Paste Wax w/Tung Oil over Shellac?

by birdsmouth
posted 02-06-2017 04:40 PM


20 replies so far

View HokieKen's profile

HokieKen

8916 posts in 1465 days


#1 posted 02-06-2017 04:56 PM

Hi Jillian. I’m curious why you would want to mix tung oil into the paste wax? I could see using it OR the shellac but not sure I see the need to use both. The shellac should act as a sealer coat for your paint and paste wax will give a little added protection against normal wear and tear. If it were me, I’d put a couple coats of shellac on and then paste wax and leave the tung oil out all together. I’ve never used Tung oil though so perhaps it has some usefulness in this situation that I’m unaware of.
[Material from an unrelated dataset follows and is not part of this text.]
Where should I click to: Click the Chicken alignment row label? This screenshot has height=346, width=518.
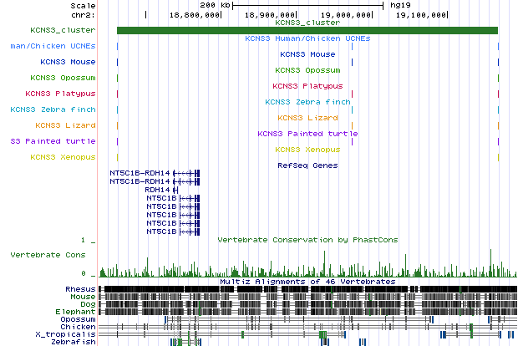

Good luck!

-- Kenny, SW VA, Go Hokies!!!

View birdsmouth's profile

birdsmouth

10 posts in 1697 days


#2 posted 02-06-2017 05:15 PM

Hi Kenny,

I am going to make my own batch of paste wax, and I have seen recipes that include tung oil. My reason for making my own is so that I can make a zero voc version. Looks to me like any homemade paste wax incorporates a good amount of oil at a ratio around 3 parts oil to one part wax. What I am wondering is, would tung oil be a good choice or should I choose another oil? I guess I’m also wondering what becomes of the oil in paste wax in general…does it penetrate or can it evaporate?

View Kelly's profile

Kelly

2244 posts in 3270 days


#3 posted 02-06-2017 05:31 PM

On tung oil, first comes the question of if it’s really tung oil. Next is if the hardening oil has been treated. If it has, it shouldn’t need but a few days to harden.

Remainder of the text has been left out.